Mark Plummer in 'Melody Maker', 1971

Click the big clipping to read it


So you want to write for group and orchestra, huh? Get it on with violins and cellos like never before?

Forget it brother, put down your Scripto, close your folio and wait till next year when Procol Harum's live concert album comes out. You'll learn a thing or two about how to bring, or better still suck the energy a fifty-piece orchestra can give to rock music.

Last week Procol were in Canada, nearing the end of another Stateside tour and hustling with the forces that are always there, ready to hit at rock bands with all their energy.

Invited by the young hip bearded general manager of the Edmonton Symphony Orchestra, Bob Hunka, to appear with the orchestra and the strings and things, Gary Brooker and the rest of Procol jumped at the idea – and their follow-up album to Broken Barricades was on the way. At least on paper.

But the hustles began early, and first off Canadian immigration and customs were ready with a big boot. An American band had done a moonlight from their hotel a couple of days before they arrived on Tuesday. It took time to get the band in, and then customs decided to literally take their gear apart, so rehearsals did not get off the ground until Wednesday morning. A day before the concert, which had been sold out 12 days before.

The American musicians' union, of which all the orchestra are members, were behaving funny too. Three hours rehearsing to the dot is their gig, different rates for recording, and there's no chance that the bearded union man playing oboe was going to let Procol Harum get away even a minute extra.

- _COLLECTED MATERIAL_:
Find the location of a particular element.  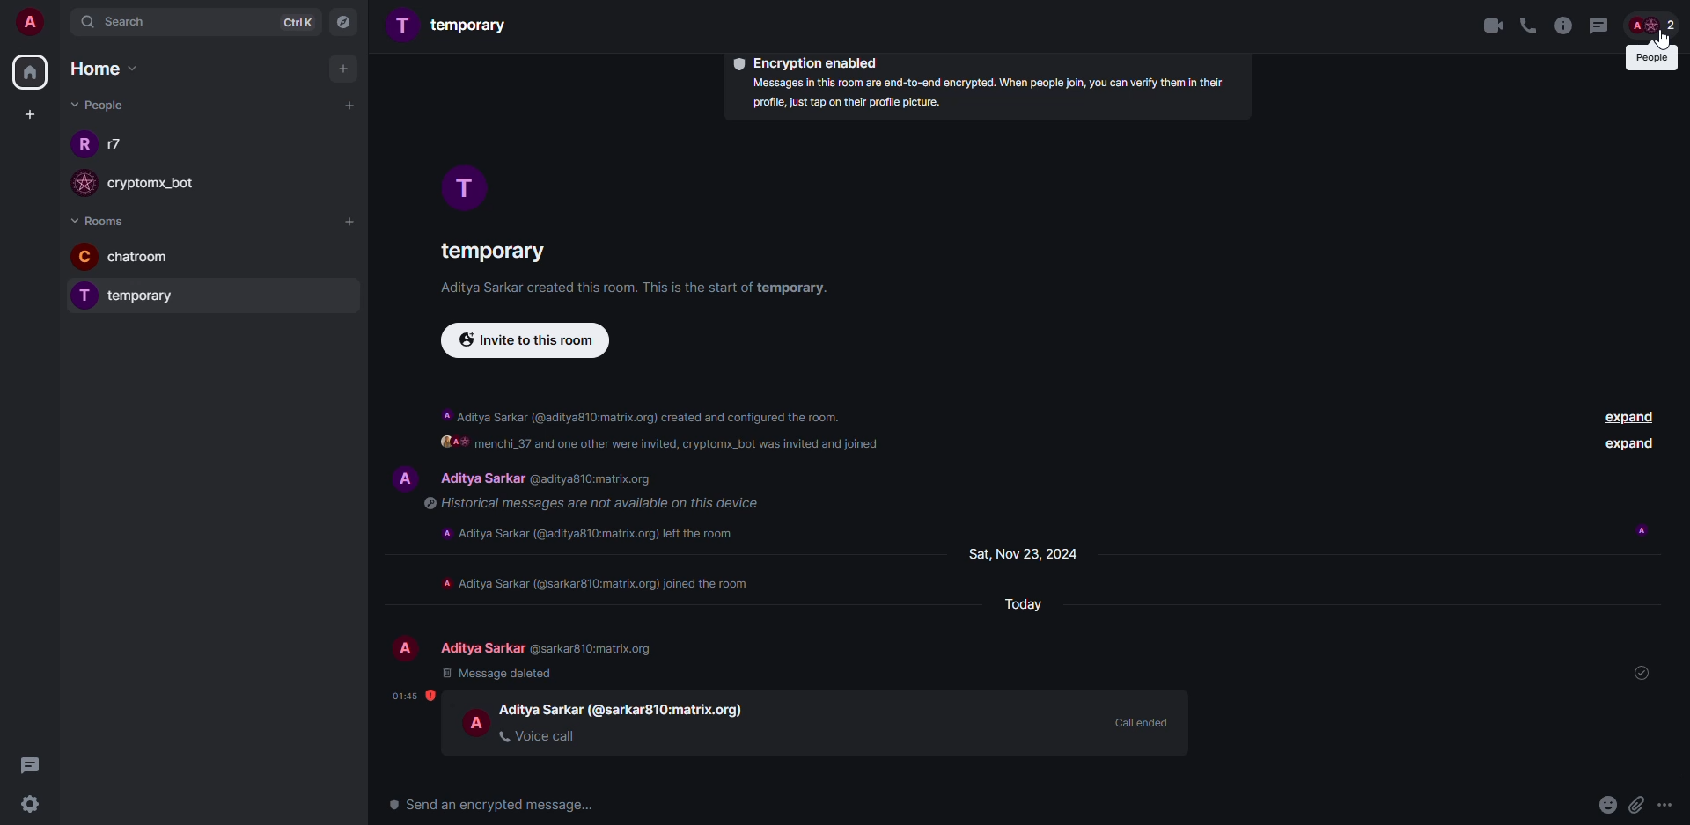

room is located at coordinates (158, 299).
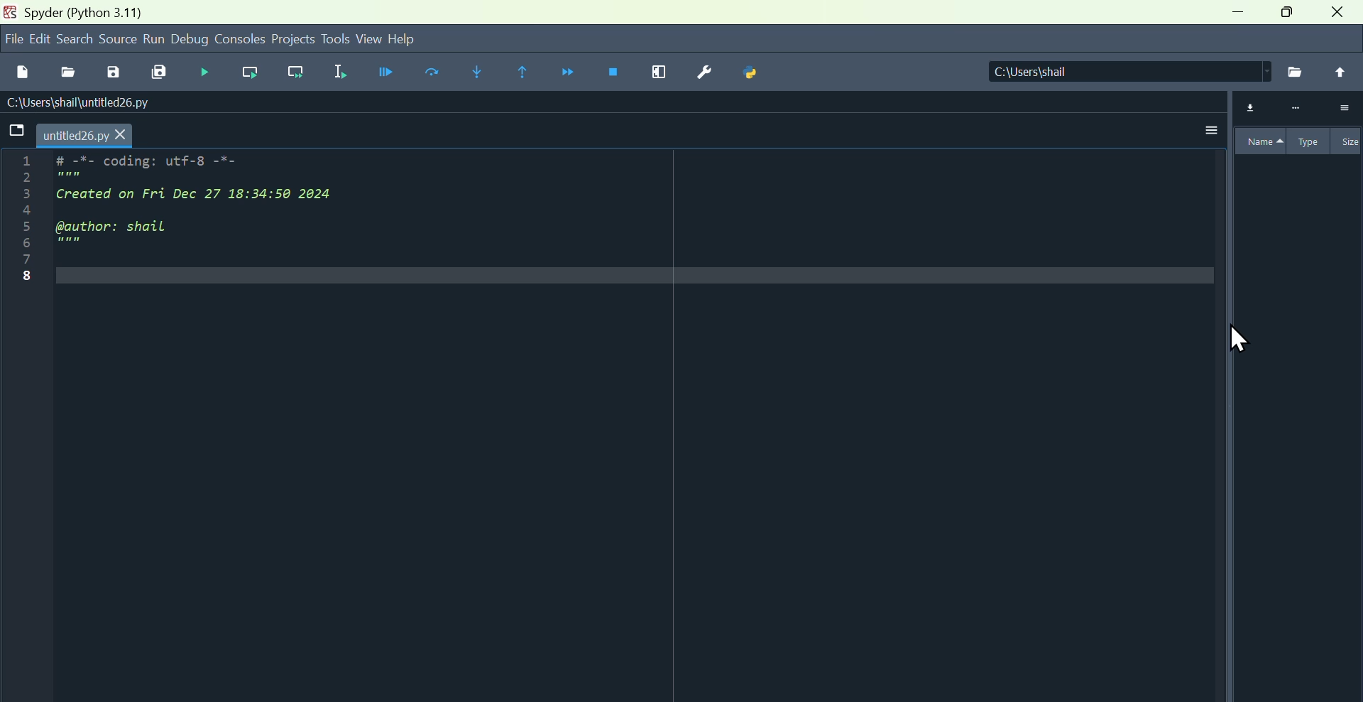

- _WRITTEN PROBLEM_:
Answer these questions from the Procol Harum article, one per line:
1. Who was the general manager of the Edmonton Symphony Orchestra?
2. On what day did the band's rehearsals finally begin?
3. How many days before the concert had it sold out?

- _EXERCISE OUTPUT_:
1. Bob Hunka
2. Wednesday morning
3. 12 days